Kota Bima, Kahaba.- Upah Minimum Kerja (UMK) Kota Bima sudah ditetapkan sekitar Rp 2,4 Juta. Lebih tinggi dari tahun sebelumnya yang hanya sekitar Rp 2,2 Juta. Setelah penetapan tersebut, Pemerintah Kota Bima melalui Dinas Tenaga Kerja meminta kepada perusahaan untuk membayar gaji karyawannya berdasarkan UMK.
Tapi ironis, pasalnya pemerintah daerah sendiri belum mampu membayar gaji tenaga honorer dan sukarela sebesar UMK yang telah ditetapkan. Karena sampai saat ini, gaji mereka masih di bawah Rp 1 juta.
Kepala Dinas Tenaga Kerja Kota Bima H Tafsir yang dimintai tanggapan soal itu tidak ingin berkomentar dan menyarankan untuk menanyakan ke Kepala Bappeda dan Litbang Kota Bima.
Di tempat terpisah, Kepala Bappeda dan Litbang Kota Bima H Fakhrunrazi menjelaskan, berkaitan dengan pembayaran gaji tenaga honorer, memang Pemerintah Kota Bima belum mengikuti UMK, karena disesuaikan dengan kemampuan keuangan daerah.
“Soalnya ke depan itu tenaga honorer akan didorong penuntasannya melalui P3K,” terangnya, Selasa 3 Januari 2023.
Ia menjelaskan, penentuan besaran UMK Bima bukan oleh pemerintah daerah, tapi tim dari pemerintah provinsi. Kendati ada usulan dari pemerintah daerah, namun tidak ada kaitan dengan kemampuan daerah untuk membayar tenaga honorer.

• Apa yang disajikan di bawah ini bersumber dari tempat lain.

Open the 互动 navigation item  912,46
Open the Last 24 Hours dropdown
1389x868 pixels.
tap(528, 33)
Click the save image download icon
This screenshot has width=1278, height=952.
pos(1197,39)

“Itu 2 hal yang berbeda,” ujarnya.
Fakhrunrazi memaparkan, kalau tenaga honorer lebih pada penggajian berdasarkan sistem kinerja yang dimiliki pemerintah daerah. Sebab, mereka itu dikontrak bukan berdasarkan UMK, tapi berdasarkan kinerja yang diberikan.
“Itu tertuang dalam klausal kontrak kerja, maka nanti secara bertahap akan didorong penyelesaiannya pada penuntasan P3K,” jelasnya.
Bicara pekerjaan sambungnya, ini pilihan. Ada yang mau bekerja di perusahaan, juga ada yang mau jadi tenaga honorer, juga sukarela. Semua pilihan.
Maka berdasarkan pilihan itu, yang bersangkutan sudah mengetahui standar kemampuan pada daerah dan perusahaan berbeda beda.
“Jadi kalau mereka yang menentukan pilihan terhadap standar kemampuan keuangan, maka akan bertahan, jika tidak maka akan mencari pekerjaan lain,” tuturnya.
Disinggung apakah pemerintah daerah masuk pada bagian yang harus taat pada UMK? Dirinya menjawab semua semestinya harus taat. Hanya saja persoalannya yakni menempatkan siapa dengan siapa. Pegawai kontrak ini apakah sama dengan swasta dan sistem itu diatur seperti apa.
“Semua tergantung pada isi kontrak kerja tersebut. Makanya pemerintah daerah juga tidak melanggar UMK, karena perjanjian tenaga honorer itu untuk kontrak kegiatan. Bisa 10 bulan, bisa 12 bulan, tergantung kegiatan,” tambahnya.